Things are different from the nuclear war worries of our youth. Back then, not destroying the world just required that no one actually did the monstrously idiotic and set loose the missiles. Now, it's not enough to only avoid idiocy; we must commit to doing something smart that will destroy the power and privilege of our rulers. Not going to happen: better to rule in hell than serve in heaven.

Marie Snyder said...

I hold the smallest glimmer of hope that we can shift the understanding of what makes for good research with more and better education of the scientific method - so people understand what makes "Nature" a more reliable source than "Fox News," so it's no longer a stubborn defence of MY research against yours, but a joint venture to figure out which is the more accurate research finding. At the very least we can't let people continue to yell threats in the street or punch pharmacists for vaccinating kids (as happened in my city). If we retreat from the stupidity, it will get so much worse. When I tell my students about being yelled at in the street for wearing a mask, I've had racialized students say, more or less, welcome to my world. I've been sheltered enough to be able to think it won't ever have an effect me. Now that it's in my face, we can choose to retreat and let it burn to the ground or go out fighting. I feel some sense of responsibility to stand up, even though that, in itself, might put my on the side of the not so bright!!

Larry Hamelin said...

I'm not saying it's useless to stand up for good scientific reasoning: I'm a teacher too.
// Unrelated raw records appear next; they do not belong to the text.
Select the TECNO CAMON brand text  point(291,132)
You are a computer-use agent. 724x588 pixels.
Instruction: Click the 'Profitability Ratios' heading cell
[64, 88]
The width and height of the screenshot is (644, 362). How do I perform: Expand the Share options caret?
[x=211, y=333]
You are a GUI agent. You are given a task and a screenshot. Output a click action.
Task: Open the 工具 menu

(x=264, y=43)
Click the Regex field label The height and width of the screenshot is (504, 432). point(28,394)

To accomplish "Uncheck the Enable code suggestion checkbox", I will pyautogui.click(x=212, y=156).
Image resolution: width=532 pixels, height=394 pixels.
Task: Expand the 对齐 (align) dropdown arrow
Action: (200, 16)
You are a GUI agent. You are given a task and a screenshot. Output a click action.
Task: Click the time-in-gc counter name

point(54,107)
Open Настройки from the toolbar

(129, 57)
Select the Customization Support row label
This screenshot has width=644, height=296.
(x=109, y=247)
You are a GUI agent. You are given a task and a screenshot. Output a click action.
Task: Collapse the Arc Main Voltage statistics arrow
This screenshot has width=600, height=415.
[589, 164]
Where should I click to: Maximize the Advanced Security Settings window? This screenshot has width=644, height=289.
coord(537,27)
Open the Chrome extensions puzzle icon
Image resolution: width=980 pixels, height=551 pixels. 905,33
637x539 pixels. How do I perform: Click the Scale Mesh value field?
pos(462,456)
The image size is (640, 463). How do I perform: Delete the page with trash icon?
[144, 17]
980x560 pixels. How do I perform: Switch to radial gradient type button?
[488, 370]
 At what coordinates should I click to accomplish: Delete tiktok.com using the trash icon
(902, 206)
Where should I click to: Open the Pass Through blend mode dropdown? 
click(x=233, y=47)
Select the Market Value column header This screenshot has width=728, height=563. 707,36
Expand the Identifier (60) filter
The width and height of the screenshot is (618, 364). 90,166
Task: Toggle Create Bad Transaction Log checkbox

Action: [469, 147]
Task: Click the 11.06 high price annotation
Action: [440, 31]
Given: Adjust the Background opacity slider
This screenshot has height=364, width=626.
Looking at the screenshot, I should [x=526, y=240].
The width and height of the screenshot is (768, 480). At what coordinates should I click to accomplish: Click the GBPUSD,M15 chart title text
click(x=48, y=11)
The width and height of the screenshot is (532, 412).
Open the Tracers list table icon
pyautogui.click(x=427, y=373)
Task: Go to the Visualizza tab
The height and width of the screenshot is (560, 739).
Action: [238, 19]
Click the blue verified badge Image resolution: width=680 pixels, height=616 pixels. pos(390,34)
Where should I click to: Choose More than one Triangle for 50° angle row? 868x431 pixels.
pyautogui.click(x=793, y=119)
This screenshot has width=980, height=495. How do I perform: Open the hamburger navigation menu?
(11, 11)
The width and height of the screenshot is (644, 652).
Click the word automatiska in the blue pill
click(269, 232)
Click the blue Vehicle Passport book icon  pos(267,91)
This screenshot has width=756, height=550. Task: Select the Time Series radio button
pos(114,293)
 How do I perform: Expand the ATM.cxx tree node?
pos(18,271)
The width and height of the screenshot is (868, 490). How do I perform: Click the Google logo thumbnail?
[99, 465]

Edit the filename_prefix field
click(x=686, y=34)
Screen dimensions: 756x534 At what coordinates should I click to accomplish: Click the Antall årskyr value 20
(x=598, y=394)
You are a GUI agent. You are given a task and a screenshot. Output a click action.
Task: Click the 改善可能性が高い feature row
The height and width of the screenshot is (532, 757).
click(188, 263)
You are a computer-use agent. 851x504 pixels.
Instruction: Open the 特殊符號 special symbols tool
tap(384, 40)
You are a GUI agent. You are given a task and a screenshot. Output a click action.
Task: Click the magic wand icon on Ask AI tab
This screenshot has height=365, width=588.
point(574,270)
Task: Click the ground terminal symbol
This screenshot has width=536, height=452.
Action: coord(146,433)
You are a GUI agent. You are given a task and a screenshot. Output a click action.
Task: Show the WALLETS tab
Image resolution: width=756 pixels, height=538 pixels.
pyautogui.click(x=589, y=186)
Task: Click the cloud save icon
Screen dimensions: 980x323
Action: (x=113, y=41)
But we didn't defeat the Nazis by carefully arguing that their prejudice against Jews was absurdly unreasonable.

Sartre said, “Never believe that anti-Semites are completely unaware of the absurdity of their replies. They know that their remarks are frivolous, open to challenge. But they are amusing themselves, for it is their adversary who is obliged to use words responsibly, since he believes in words. The anti-Semites have the right to play. They even like to play with discourse for, by giving ridiculous reasons, they discredit the seriousness of their interlocutors. They delight in acting in bad faith, since they seek not to persuade by sound argument but to intimidate and disconcert. If you press them too closely, they will abruptly fall silent, loftily indicating by some phrase that the time for argument is past.”

This applies at least to the "thought leaders" of the right. The followers are (mostly) hopeless: their leaders give them logic and reason, and they don't have the tools to see through the vacuity.

We're not in an argument; we're in a fight. And few on what passes for the Anglophone left seem to take the fight seriously.

Marie Snyder said...

Love that Sartre quote - I've used it here before. I'm not hopeful about swaying the leaders as their focus on money overrides any potential inherent concerns about their citizens, or their minions as they're often to blind to the big picture. But I think we might sway more of the followers - the Hitler youth and their parents - to understand what they're doing when they don't wear a mask in school or throw CRT randomly in any conversation about eroding racism. And then we'll have more on board. Because I agree we're in a fight. We're back to where we were in the 1950s-80s, when the marches grew for one group and then another, and we have to be louder and prouder in solidarity.

So it's still about educating the people wavering, those who might be swayed if they better understand. Despite my anti-Covid advocacy, my own kid didn't realize that Ontario had more Covid deaths and hospitalizations this August than the previous two Augusts combined. The media has convinced people it's over - even in my own home. So we still have to keep the facts at the forefront to maintain our integrity AND our numbers.

Something like that.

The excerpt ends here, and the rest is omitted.